▸ **Aim of the task**:
Filter the records below and copy every line containing the word "next".

# # # # # # #

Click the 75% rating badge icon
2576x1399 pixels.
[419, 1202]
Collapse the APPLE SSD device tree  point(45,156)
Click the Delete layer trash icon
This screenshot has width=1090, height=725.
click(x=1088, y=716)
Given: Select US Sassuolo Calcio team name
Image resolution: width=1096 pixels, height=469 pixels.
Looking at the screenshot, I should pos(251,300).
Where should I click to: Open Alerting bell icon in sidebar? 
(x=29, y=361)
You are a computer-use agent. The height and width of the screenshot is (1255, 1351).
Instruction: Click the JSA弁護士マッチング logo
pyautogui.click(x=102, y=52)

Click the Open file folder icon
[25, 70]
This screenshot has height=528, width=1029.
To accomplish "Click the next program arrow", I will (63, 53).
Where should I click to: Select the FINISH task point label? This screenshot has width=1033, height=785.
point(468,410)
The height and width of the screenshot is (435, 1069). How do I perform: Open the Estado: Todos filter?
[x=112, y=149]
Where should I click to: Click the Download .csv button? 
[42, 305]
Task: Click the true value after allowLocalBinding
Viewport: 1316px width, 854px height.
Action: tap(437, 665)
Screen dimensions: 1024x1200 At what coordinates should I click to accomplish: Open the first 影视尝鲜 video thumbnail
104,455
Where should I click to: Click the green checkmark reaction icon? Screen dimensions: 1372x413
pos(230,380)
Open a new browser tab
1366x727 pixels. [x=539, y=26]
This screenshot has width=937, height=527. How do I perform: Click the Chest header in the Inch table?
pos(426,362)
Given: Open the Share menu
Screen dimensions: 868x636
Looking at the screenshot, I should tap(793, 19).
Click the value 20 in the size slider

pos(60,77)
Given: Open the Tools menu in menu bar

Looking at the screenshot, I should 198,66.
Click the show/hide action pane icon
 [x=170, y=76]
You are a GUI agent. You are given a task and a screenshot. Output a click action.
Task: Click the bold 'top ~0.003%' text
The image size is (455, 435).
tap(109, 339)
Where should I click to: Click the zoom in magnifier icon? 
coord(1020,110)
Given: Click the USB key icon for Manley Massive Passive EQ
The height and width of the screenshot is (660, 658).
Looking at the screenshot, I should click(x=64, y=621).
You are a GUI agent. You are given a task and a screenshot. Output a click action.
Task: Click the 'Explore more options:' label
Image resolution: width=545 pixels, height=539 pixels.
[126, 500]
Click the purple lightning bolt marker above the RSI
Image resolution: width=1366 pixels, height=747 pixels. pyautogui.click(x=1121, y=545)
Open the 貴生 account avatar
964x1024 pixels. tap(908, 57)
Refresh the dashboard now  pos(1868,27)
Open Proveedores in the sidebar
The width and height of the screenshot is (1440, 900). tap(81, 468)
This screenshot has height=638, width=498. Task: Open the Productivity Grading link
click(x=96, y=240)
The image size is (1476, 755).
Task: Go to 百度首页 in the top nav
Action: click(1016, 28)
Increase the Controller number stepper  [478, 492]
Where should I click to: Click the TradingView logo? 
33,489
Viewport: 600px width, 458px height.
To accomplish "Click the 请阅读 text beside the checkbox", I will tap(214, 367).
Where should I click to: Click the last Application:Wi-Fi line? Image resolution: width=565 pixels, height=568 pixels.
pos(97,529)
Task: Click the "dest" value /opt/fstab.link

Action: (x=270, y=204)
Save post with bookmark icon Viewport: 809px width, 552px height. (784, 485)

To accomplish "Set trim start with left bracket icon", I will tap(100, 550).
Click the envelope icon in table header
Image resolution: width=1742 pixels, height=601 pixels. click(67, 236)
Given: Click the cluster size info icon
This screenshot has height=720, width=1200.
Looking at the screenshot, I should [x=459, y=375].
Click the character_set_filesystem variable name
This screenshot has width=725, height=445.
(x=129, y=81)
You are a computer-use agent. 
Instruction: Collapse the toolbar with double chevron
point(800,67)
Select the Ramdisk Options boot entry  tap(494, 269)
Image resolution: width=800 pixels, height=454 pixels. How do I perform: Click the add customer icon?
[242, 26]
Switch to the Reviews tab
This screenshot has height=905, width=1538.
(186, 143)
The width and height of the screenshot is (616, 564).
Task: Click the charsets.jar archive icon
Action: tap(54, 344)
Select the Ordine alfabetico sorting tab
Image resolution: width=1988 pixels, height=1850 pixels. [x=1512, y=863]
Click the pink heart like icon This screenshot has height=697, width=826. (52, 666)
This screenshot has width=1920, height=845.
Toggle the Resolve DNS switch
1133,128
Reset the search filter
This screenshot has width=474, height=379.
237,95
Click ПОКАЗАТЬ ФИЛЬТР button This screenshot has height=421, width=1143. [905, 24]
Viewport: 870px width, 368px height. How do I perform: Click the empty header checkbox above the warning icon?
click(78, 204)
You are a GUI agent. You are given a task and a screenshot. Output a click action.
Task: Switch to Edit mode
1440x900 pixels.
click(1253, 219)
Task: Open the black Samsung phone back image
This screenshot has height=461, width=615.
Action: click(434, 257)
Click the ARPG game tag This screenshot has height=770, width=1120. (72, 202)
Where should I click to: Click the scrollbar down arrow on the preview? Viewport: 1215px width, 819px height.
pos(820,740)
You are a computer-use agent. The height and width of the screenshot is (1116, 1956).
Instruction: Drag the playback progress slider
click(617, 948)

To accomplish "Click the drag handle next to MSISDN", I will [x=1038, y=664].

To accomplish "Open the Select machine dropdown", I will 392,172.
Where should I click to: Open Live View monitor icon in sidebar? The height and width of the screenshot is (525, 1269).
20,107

# # # # # # #

▸ **Solved problem**:
To accomplish "Click the next program arrow", I will (63, 53).
To accomplish "Click the drag handle next to MSISDN", I will [x=1038, y=664].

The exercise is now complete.